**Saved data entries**
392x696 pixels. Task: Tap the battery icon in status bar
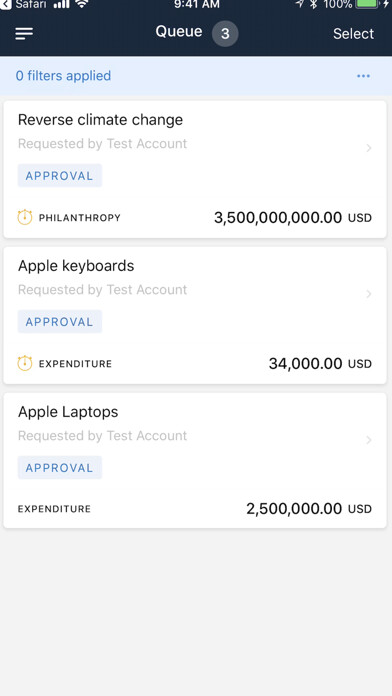[x=367, y=4]
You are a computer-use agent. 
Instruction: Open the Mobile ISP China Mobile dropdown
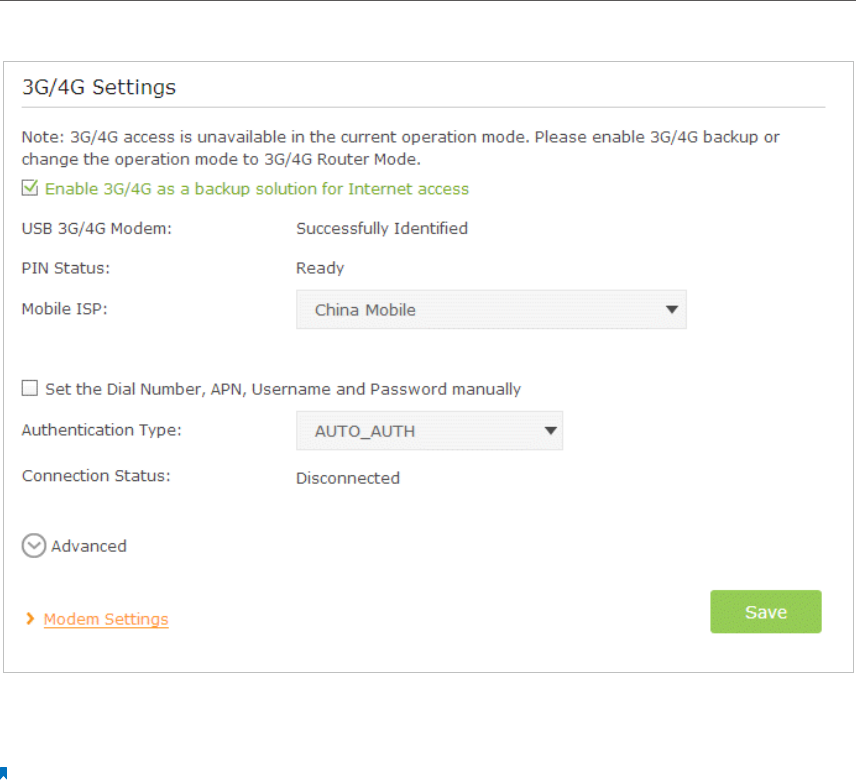pyautogui.click(x=490, y=310)
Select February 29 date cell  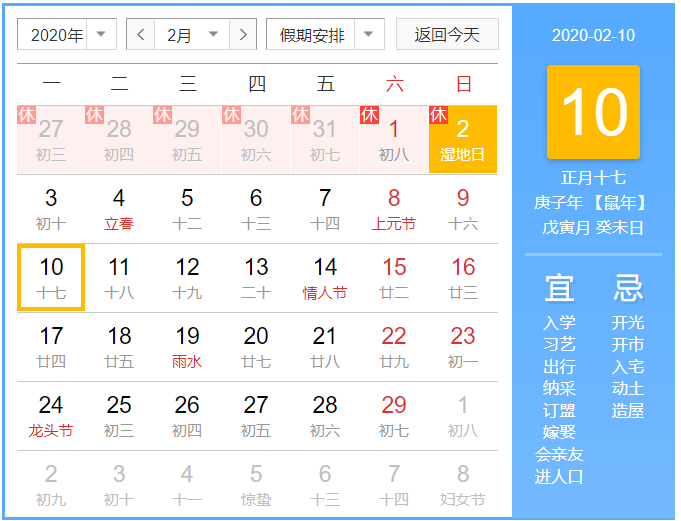[394, 416]
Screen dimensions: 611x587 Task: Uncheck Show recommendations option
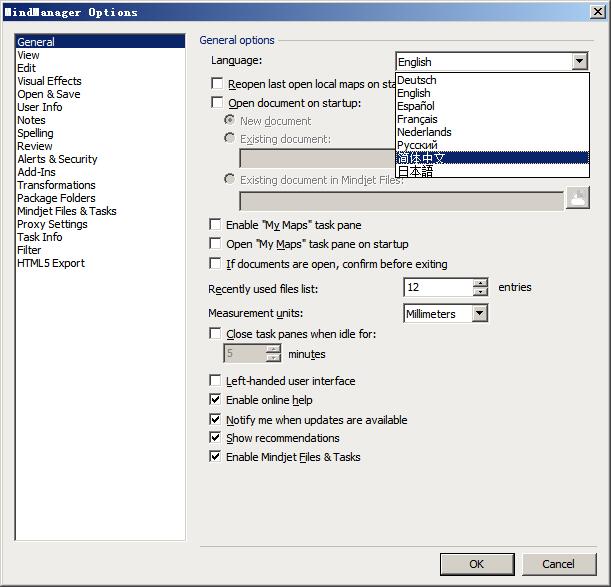pos(215,438)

**Work item**
What are the lines from the one containing "Screen dimensions: 611x587" through the end of the records? Write them out exactly, leaving out the pictures.

**Solution**
Screen dimensions: 611x587 Task: Uncheck Show recommendations option
pos(215,438)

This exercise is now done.